Average linkage cutoff

I know you get questions about the cutoff changing with average linkage a lot, but the explanation below still doesn’t make sense to me.

“Let’s say you set the cutoff to 0.05. If one cell has a distance of 0.03 and the cell it is getting merged with has a distance above 0.05 then the cutoff is reset to 0.03, because it’s not possible to merge at a higher level and keep all the data.”

Average linkage with a cutoff of 0.05 is saying that the mean distance between all sequences in a cluster A and all sequences in cluster B must be higher than 0.05 for them to be considered two different clusters, right? And conversely, all sequences in cluster A are, on average, less than 0.05 apart.

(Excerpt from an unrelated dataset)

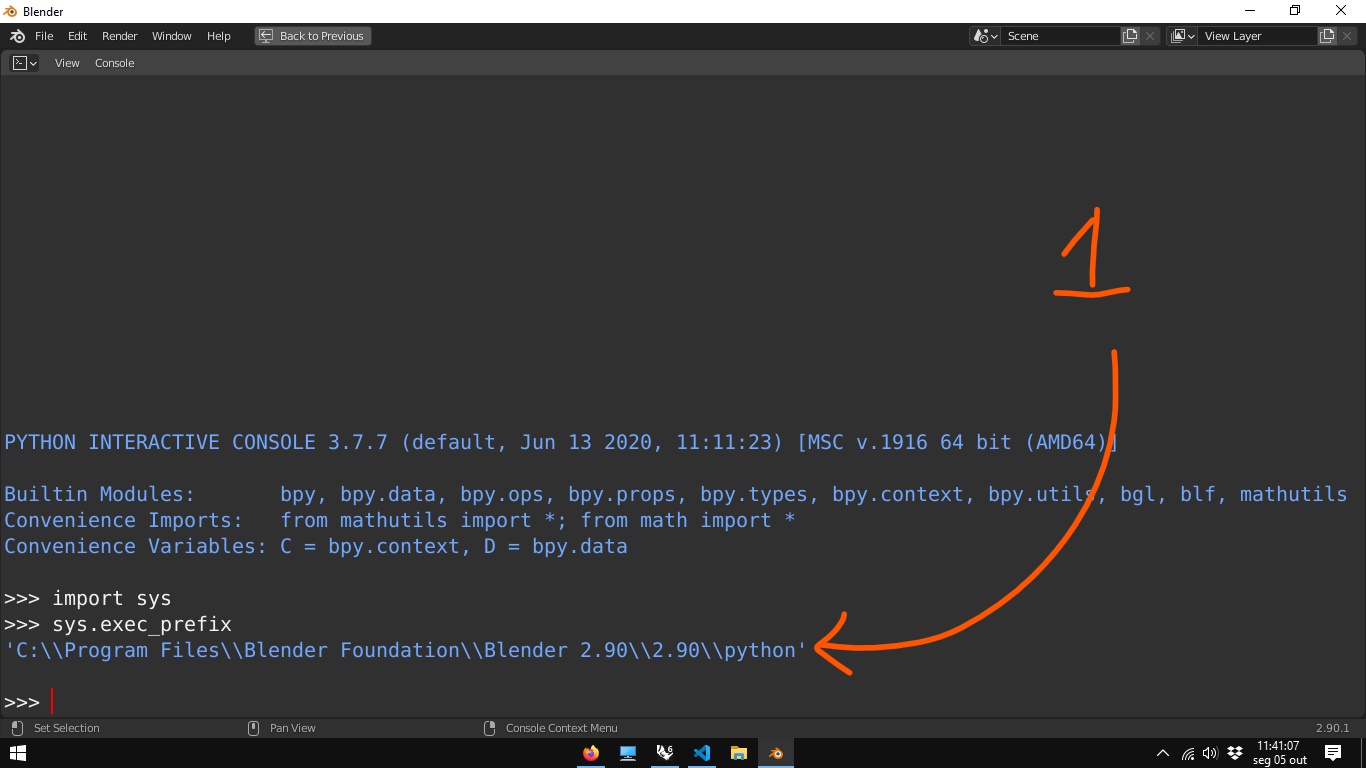Open Visual Studio Code from taskbar
The image size is (1366, 768).
[702, 753]
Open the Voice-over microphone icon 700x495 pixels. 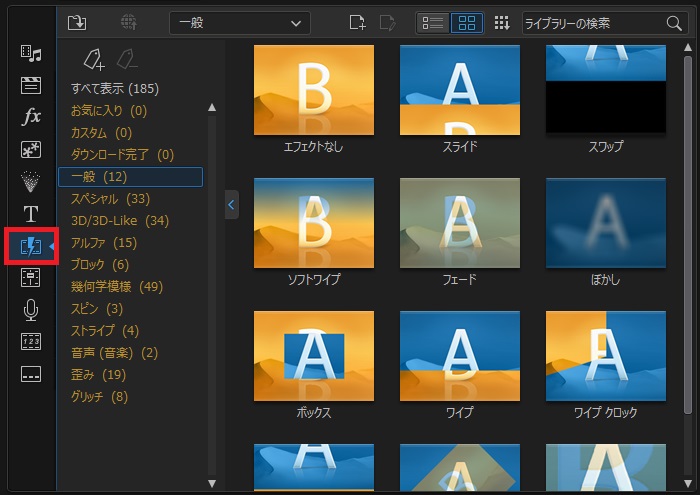(x=31, y=309)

So how does that connect to the explanation about the cutoff changing? If you have two cells/sequences X and Y that are 0.03 apart, they are grouped into cluster A. Then you have another sequence Z that is 0.03 from X and 0.06 from Y. In furthest linkage, Z would go into another cluster B. But with average, Z would go into cluster A because it is averaging 0.045 from both X and Y, and that is below the 0.05 cutoff. That makes sense. But then according to the explanation, the cutoff would then change from 0.05 to 0.03 because the difference between X and Z - so clusters A and B now only have to be over 0.03 apart on average to be considered different? So then shouldn’t Z go into cluster B if the cutoff is lowered, because it is then no longer on average 0.03 from both X and Y? It’s circular logic. Help please.

Thanks in advance,
-Ashley

So how does that connect to the explanation about the cutoff changing? If you have two cells/sequences X and Y that are 0.03 apart, they are grouped into cluster A. Then you have another sequence Z that is 0.03 from X and 0.06 from Y. In furthest linkage, Z would go into another cluster B. But with average, Z would go into cluster A because it is averaging 0.045 from both X and Y, and that is below the 0.05 cutoff. That makes sense. But then according to the explanation, the cutoff would then change from 0.05 to 0.03 because the difference between X and Z - so clusters A and B now only have to be over 0.03 apart on average to be considered different? So then shouldn’t Z go into cluster B if the cutoff is lowered, because it is then no longer on average 0.03 from both X and Y? It’s circular logic. Help please.

The problem is that if you apply the 0.05 cutoff, then you don’t know that Z and Y are 0.06 apart. That’s why you have to reduce the cutoff to 0.03, because you just don’t know what the cutoff should be. It might be easier to draw up a simple distance matrix and do the clustering by hand, with and without a cutoff. I’ve done this before with the Amazon dataset, but I can’t seem to find it currently.